The results of a survey and study on civil discourse in middle and high schools led to the creation of the Or Initiative, which aims to develop evidence-based tools to help students engage civilly in contentious issues. The initiative focuses on two main principles: build digital skills to obtain a thorough knowledge base about complex and contentious issues, and to enhance civil discourse skills to communicate across different viewpoints with empathy, curiosity and respect.
The report, Coming of Age in Polarized Times: Teaching Civil Discourse in a Digital Era, used a case study of the conflict between Israel and Gaza. “We chose this issue because of its urgency and complexity, and because it has become a deep fault line in American public life. We use the conflict as a window into a broader generational condition.”
Researchers set out to find how teens are learning to make sense of contentious issues in algorithmically-driven digital spaces, what role are schools playing — or not playing — in helping them process those issues and how curriculum and educator supports can be designed to aid civil discourse.
The survey
In 2025, the research team conducted interviews with eighth and 11th graders in Orange County, California, and New York City across independent, public and Jewish Day schools; interviews with teachers, school leaders, curriculum directors and technology coordinators; and evaluated the curriculum landscape “of what is being used in middle and high schools across the United States to cover one or more of three domains: digital, information, or media literacy, civil discourse and dialogue skills, and teaching about the Middle East conflict or Israeli–Palestinian story.”
Researchers noted this is just a first step in a larger study as “students in coastal communities cannot stand for young people across the U.S. and in the next phase of work, we will expand into regions with different demographics and cultural histories — including a priority on including more Muslim and Arab student voices — to ensure that our approach can resonate nationally.”
Results
The results of the survey “trace how teens make sense of information, disagreement, and belonging online—and what the implications are for classroom-based civic learning,” according to the report.
Students
The survey found that teens understand how to manipulate algorithmic social media feeds. Their feeds are where they primarily encounter contentious issues in simplified, decontextualized ways. “Their algorithmic awareness does not translate into confidence about what is true,” states the report. “Many understand how content reaches them, but knowing that their feeds are curated, both by the social media algorithm itself and by their own behavior, often heightened, rather than reduced, teens’ information skepticism.”

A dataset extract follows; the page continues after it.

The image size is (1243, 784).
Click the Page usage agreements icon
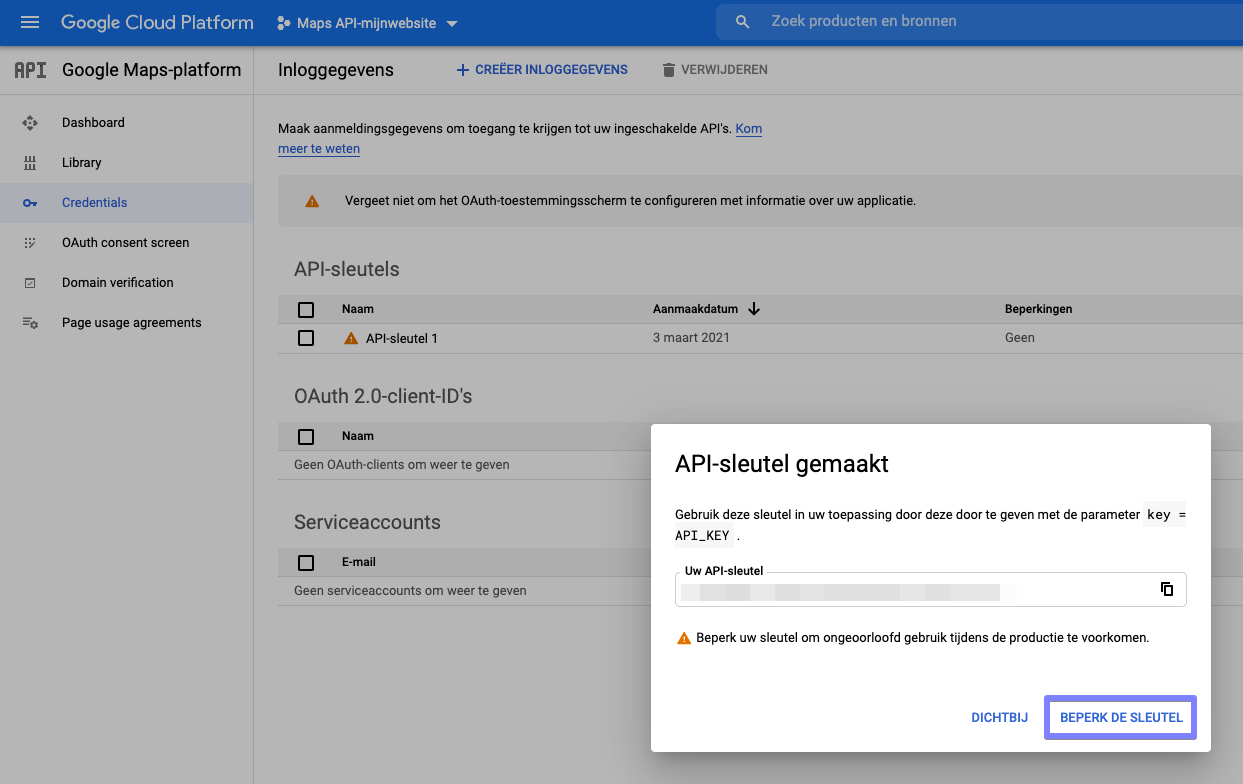pyautogui.click(x=30, y=323)

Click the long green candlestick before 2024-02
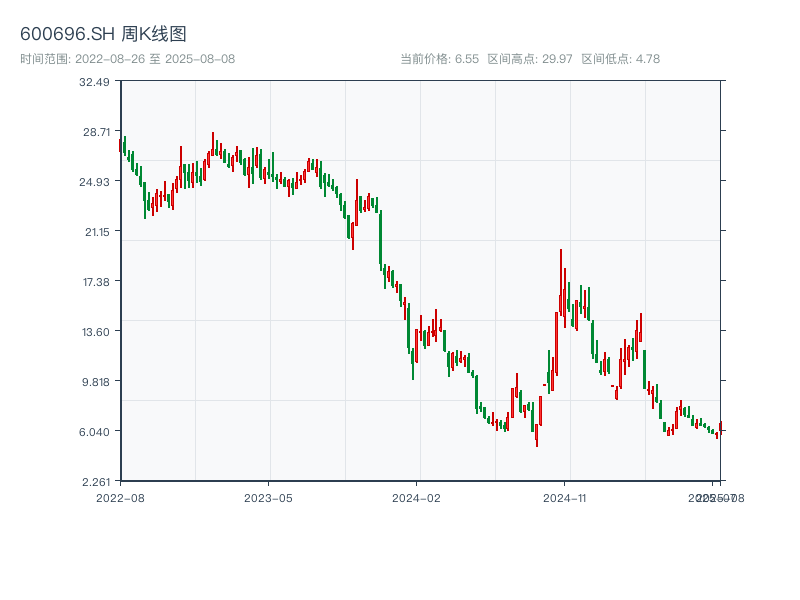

While teens seem to understand how to “hack” their algorithms, teens’ media literacy skills are not up to par for digital environments, and they see classrooms as one of the last places where they can ask questions. “Across interviews, students consistently contrasted the extreme, untrustworthy characteristics they associate with the online world with the stability that structured, in-person class environments provide,” researchers wrote. “They excitedly shared examples of times in class when teachers gave them opportunities to debate, hear from their classmates about issues that are important to them, and build connections between current events and their core subjects.”
Educators/administrators
Researchers found that educators are united by a deep sense of purpose: to cultivate resilience and kindness, and support students in becoming responsible members of their communities. They view social media as disruptive to achieving those goals. And while they see the effects of students’ social media use in schools, they express limited understanding of students’ experiences in digital spaces.
While most surveyed educators surveyed wanted to help students talk about tough topics like the Israel-Gaza conflict, they also described fears of being perceived as biased or politically motivated, lack of guidance from school leaders, potential pressure from parents, and limited professional development and bandwidth to design and facilitate high-quality discussions as challenges.
Another finding that rose to the top was the gaps educators see between the way students use digital spaces and available curricular tools to bridge what students learn in digital environments and in classrooms.
Curriculum
The Or Initiative team evaluated the current curriculum and teacher development landscape to learn what tools and supports already exist to help teachers facilitate learning and discussion about contentious topics with students.
Three key themes emerged:
- Few curricula bridge the gap between classroom learning and how students are learning about, processing and discussing contentious issues online. “Students are learning about and experiencing events like the Israel-Hamas war and the murder of Charlie Kirk in highly charged online spaces without support from adults, in or out of school. While there is an array of teaching resources that promote civil discourse and classroom discussion more broadly, they rarely make a direct link between the most contentious current events and the teaching strategies for supporting classroom discussions across differences,” states the report.
- Digital literacy curricula often emphasize the risks of young people’s online engagement, while failing to recognize the opportunities.
- There is a burgeoning field of digital tools — many that are artificial intelligence-based —designed to foster civil discourse skills. The report notes that these tools are in their “infancy” but “we see possibilities for creating and integrating AI tools that scaffold civil discourse skills for middle and high school students — if they have been created with and for young people’s specific developmental stages,” researchers wrote.
Recommendations
The report offers segmented recommendations for different groups:
- For educators and school leaders: Treat classrooms as civic spaces and invest in integrated approaches to content, digital literacy and discourse.
- For curriculum developers: Strengthen and connect existing efforts across domains.
- For philanthropies and research partners: Invest in field-level infrastructure rather than isolated pilots.